Daniel Petrovich and the cast of characters he works with or against are memorable and distinguishable, not a small feat on its own considering the sizeable number of men and women appearing in Black Flagged. The action is hard, brutal and unforgiving, and while Daniel Petrovich may be the novel's protagonist he is no white knight in shining armor. Konkoly makes it painfully clear that the world of covert operations and espionage is not a field suited for romaticism. People die, some quite horribly so. The fact that Black Flagged is uncompromising in its portrayal of this reality (without straying into territory too gory for comfort) is one of many points that endeared the story to me. A second point is that it's a decidedly gray novel, concerning its overall morality. There truly are no good or bad guys (except the Serbian paramilitaries appearing in a few flashbacks; those are decidedly bad). Everybody acts they way they do for a good reason. Who is like and why is completely up to you, the reader.

I can't go into the plot because whatever I'll say will spoiler something, but suffice to say it's fast, hard and mature.

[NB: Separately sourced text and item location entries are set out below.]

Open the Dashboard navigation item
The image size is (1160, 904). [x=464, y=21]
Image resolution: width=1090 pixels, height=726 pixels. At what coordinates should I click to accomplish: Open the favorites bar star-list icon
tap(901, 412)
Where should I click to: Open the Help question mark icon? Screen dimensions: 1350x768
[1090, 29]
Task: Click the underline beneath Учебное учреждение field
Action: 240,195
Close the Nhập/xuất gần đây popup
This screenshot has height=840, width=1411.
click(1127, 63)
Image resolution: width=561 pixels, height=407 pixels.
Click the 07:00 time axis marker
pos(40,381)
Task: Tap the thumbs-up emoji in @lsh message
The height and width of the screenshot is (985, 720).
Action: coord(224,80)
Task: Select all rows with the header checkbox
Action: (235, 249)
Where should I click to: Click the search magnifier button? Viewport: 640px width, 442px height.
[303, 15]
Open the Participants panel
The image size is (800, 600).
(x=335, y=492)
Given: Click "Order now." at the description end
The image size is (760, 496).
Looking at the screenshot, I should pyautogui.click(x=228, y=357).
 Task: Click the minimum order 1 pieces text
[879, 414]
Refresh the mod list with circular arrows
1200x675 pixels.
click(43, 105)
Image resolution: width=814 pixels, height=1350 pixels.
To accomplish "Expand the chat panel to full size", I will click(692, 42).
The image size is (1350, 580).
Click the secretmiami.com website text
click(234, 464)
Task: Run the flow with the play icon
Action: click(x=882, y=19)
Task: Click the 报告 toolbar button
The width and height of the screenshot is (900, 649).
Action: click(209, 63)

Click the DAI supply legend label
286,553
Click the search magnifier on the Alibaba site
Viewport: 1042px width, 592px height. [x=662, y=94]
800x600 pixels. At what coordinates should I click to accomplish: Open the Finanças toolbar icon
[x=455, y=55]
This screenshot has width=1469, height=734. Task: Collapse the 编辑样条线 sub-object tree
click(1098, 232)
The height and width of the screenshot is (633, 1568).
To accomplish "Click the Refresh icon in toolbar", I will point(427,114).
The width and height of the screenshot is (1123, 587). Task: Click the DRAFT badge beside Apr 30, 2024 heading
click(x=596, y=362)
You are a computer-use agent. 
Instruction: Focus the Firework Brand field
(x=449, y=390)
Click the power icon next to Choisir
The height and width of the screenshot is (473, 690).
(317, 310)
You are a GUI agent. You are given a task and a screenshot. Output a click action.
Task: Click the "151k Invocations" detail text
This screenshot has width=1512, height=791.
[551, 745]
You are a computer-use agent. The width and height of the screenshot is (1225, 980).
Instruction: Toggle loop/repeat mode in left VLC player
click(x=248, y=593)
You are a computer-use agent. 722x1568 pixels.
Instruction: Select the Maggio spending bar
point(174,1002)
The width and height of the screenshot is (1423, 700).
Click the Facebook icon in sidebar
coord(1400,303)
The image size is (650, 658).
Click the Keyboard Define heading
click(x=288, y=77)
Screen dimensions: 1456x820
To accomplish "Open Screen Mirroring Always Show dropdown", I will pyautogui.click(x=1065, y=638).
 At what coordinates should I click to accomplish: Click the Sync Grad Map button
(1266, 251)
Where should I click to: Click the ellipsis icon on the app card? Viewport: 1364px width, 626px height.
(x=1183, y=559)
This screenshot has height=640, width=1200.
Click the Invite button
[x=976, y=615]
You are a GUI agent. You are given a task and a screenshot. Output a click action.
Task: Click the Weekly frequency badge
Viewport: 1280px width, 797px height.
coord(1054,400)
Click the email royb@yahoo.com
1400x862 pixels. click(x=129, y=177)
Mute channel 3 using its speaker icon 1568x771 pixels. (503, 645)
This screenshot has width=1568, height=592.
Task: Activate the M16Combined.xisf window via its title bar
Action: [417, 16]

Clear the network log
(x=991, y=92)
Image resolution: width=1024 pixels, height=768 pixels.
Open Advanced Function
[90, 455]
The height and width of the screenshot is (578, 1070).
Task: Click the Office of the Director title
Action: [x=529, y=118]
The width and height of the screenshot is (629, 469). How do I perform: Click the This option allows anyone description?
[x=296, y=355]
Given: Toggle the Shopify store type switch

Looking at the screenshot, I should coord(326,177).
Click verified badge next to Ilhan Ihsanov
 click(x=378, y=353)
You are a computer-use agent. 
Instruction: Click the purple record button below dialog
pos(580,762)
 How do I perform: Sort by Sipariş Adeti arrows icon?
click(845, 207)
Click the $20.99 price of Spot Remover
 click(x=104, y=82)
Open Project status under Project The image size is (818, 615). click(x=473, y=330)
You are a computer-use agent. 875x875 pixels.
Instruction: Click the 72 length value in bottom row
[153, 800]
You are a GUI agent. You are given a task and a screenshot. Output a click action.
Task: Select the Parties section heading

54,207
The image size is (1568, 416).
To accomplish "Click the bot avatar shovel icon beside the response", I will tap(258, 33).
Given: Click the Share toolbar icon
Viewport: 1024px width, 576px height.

The novel's Amazon description reads Black Flagged lays the foundation for a gritty, unapologetic series exploring the often unceremoniously brutal world of covert operatives and government agency politics. Technically, I could leave it at that because this is one of those rare cases of "What you see is what you get". This isn't about a goody-two shoes agent but about a man drawn into a mission and into a life he had hoped to have left behind a long time ago. About the fight against international terror, but even more so about one man's plot against the US government - with the end goal to help that very government!

One thing the novel also achieves quite superbly - and that's a rather rare treat in that type of thriller - is that Black Flagged is largely apolitical. The very genre usually leans heavily in one direction or another, but I felt and saw none of that here. Now, as a foreigner I'm admittedly not privvy to many of the subtleties of US, but that's what I took from Black Flagged, and that's good thing. I don't want my thrillers to be neo-conservative or liberal or preachy in general; I want them to be hard and entertaining. Black Flagged is the latter.

I thoroughly enjoyed Black Flagged, even more so than I did The Jakarta Pandemic. So much, infact, that I've just bought the sequel, Black Flagged Redux. I really can only sing the highest praises of these novels. They are well worth your time and money.